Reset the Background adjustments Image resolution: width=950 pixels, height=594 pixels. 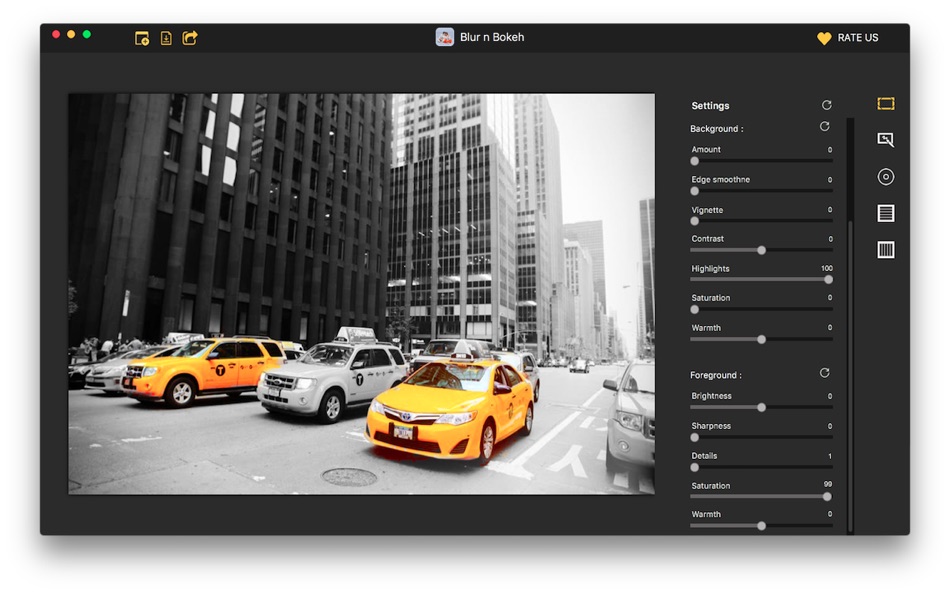pos(824,127)
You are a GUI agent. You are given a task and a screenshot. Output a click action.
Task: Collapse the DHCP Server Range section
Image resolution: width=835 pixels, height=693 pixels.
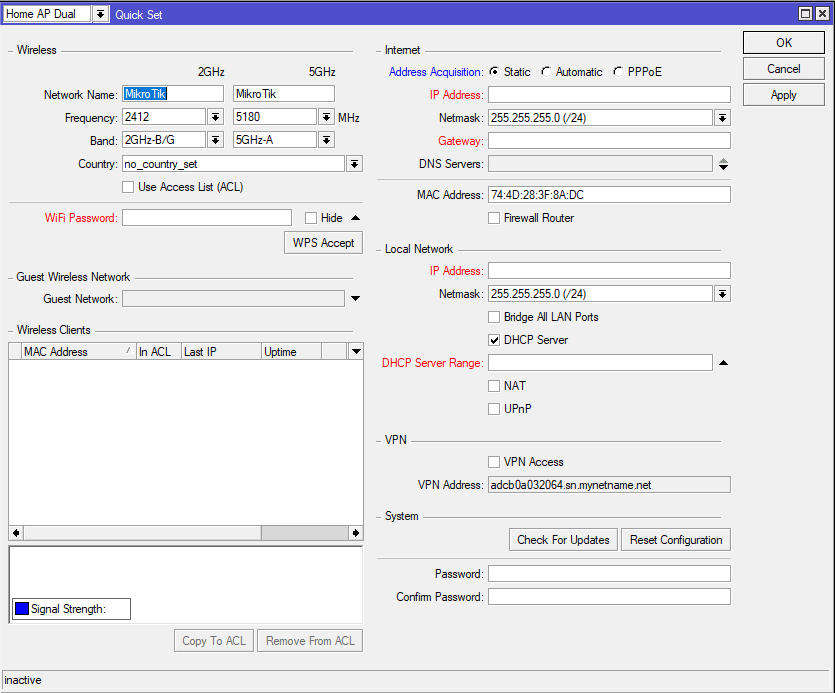point(723,363)
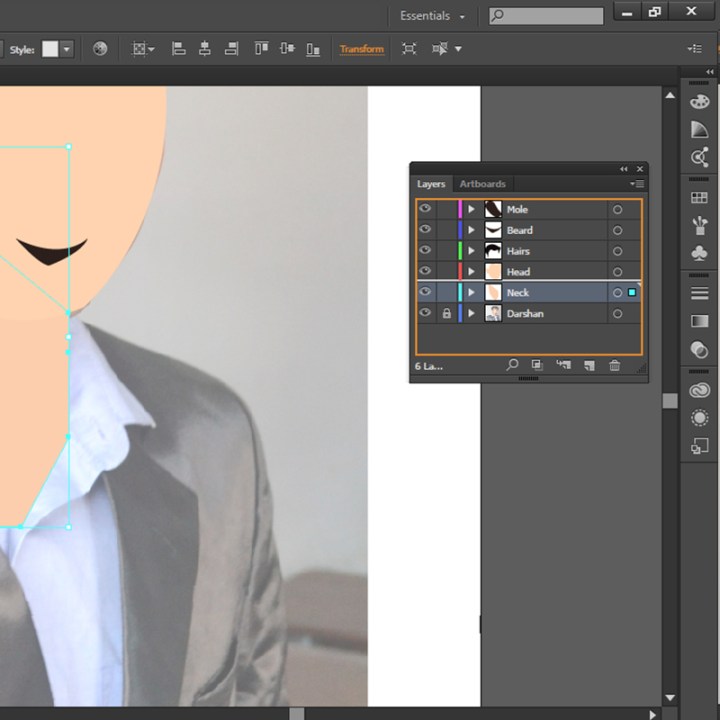Screen dimensions: 720x720
Task: Open the Creative Cloud Libraries panel
Action: tap(699, 391)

**EXERCISE REQUIREMENTS**
From the line with "Image resolution: width=835" down to the last line of the records above, restate each line verbatim, passing over any picture.

**WRITTEN REPLY**
Image resolution: width=835 pixels, height=693 pixels.
point(723,363)
Screen dimensions: 720x720
Task: Open the Creative Cloud Libraries panel
Action: tap(699, 391)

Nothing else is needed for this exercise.